BUSINESSMAG. Est-ce que l’arbitrage peut devenir un pillier economique à long terme ?

Il faut savoir que les Chinois qui ont besoin d’être en Afrique le sont déjà. À l’heure actuelle, la majorité des investissements chinois se font à travers les entreprises parapubliques qui investissent dans le pétrole et l’extraction des minéraux à travers les traités bilatéraux.

Par contre, nous avons aussi en Chine ces autres investisseurs qui voient dans l’Afrique un potentiel énorme en raison de l’émergence de sa classe moyenne avec bientôt un milliard de consommateurs. Ce sont ces gens-là qui voudraient être en Afrique et ont besoin d’être guidés. D’où la raison d’encourager des échanges en droit afin d’assurer un « level playing ground », juste pour pouvoir leur dire que Maurice est là, si jamais ils ont un problème. Déjà, en fournissant ce service, cela encouragera plus d’investisseurs en Afrique.

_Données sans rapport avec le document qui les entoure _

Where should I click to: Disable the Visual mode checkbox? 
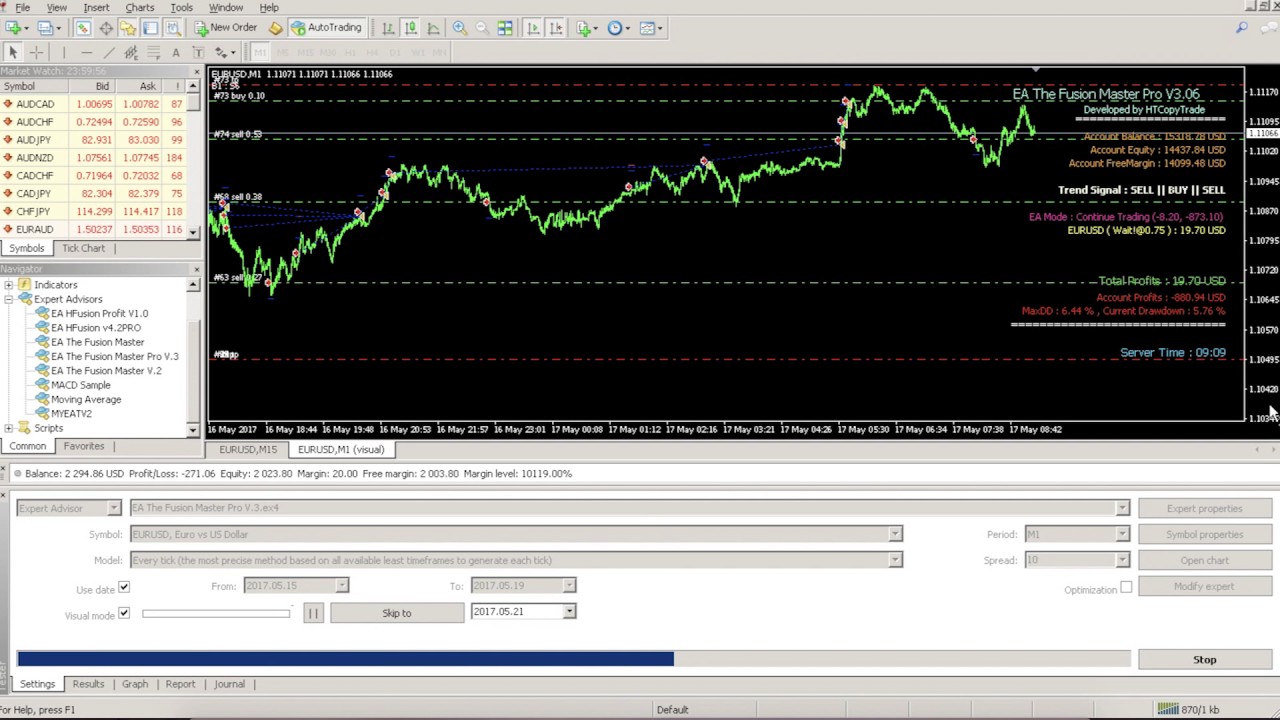[124, 613]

Notre rôle n’est pas celui d’un « middle-man » inutile. Nous sommes en train d’attirer en Afrique du business qui n’aurait pas été canalisé vers ce continent autrement. C’est du win-win. Cela me paraît tellement évident que si on veut devenir une économie orientée vers les services comme Dubaï et Singapour, ceci est la meilleure opportunité.

La Chine est en train de bouger. Bientôt, quand nous allons acheter bon marché, nous n’allons plus nous tourner vers la Chine.Il ne faut pas aller chercher la quantité en Afrique, mais plutôt la qualité.